**PROBLEM STATEMENT:** In the text on tooth mobility, how is Grade II described on the Miller Mobility Index?

**TEXT EXCERPT:**
####
Tooth mobility is the detectable movement of a tooth within its socket when lateral or axial forces are applied — a clinical sign that ranges from physiologic micromovement to pathologic loosening requiring intervention. While every tooth has a slight, natural degree of mobility due to the cushioning properties of the periodontal ligament, abnormal mobility signals that the supporting structures have been significantly compromised.
Grading Tooth Mobility
Clinicians commonly use the Miller Mobility Index to classify tooth mobility on a standardized scale:
- Grade 0: Physiologic mobility only — barely perceptible movement of less than 0.2 mm.
- Grade I: Slight mobility, with detectable horizontal movement up to 1 mm.
- Grade II: Moderate mobility, with horizontal movement greater than 1 mm but no vertical displacement.
- Grade III: Severe mobility, with movement in both horizontal and vertical (apical) directions.
####
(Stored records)

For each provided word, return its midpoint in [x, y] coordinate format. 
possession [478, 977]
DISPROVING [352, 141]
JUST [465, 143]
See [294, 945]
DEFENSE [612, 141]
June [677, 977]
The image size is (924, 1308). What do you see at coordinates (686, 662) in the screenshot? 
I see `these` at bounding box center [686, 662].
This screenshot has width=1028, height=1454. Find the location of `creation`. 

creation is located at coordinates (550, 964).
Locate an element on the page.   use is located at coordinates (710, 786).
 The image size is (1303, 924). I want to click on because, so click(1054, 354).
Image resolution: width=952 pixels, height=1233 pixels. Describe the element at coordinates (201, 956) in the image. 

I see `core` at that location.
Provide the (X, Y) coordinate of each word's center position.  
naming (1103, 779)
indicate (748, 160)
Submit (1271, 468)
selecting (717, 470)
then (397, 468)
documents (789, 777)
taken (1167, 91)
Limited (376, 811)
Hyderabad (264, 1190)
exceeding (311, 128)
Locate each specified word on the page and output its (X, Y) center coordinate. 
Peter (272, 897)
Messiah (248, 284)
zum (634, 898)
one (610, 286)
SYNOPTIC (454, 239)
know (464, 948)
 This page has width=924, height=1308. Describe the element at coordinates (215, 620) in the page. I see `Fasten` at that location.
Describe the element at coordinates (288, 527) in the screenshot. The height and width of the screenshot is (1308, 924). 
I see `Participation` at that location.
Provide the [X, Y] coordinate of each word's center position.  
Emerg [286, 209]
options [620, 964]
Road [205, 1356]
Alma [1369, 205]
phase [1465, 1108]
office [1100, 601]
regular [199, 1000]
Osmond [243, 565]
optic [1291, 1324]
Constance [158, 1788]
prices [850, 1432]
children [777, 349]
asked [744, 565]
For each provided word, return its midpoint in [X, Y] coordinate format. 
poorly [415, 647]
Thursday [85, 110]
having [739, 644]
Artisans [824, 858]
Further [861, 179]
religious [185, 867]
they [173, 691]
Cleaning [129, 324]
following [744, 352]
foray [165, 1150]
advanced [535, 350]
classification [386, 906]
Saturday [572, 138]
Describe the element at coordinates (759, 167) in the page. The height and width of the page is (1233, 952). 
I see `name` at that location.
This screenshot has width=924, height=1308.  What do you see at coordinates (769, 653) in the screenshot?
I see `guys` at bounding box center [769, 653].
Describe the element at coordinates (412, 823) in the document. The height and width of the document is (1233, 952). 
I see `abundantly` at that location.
####
**EXERCISE SOLUTION:** Moderate mobility, with horizontal movement greater than 1 mm but no vertical displacement.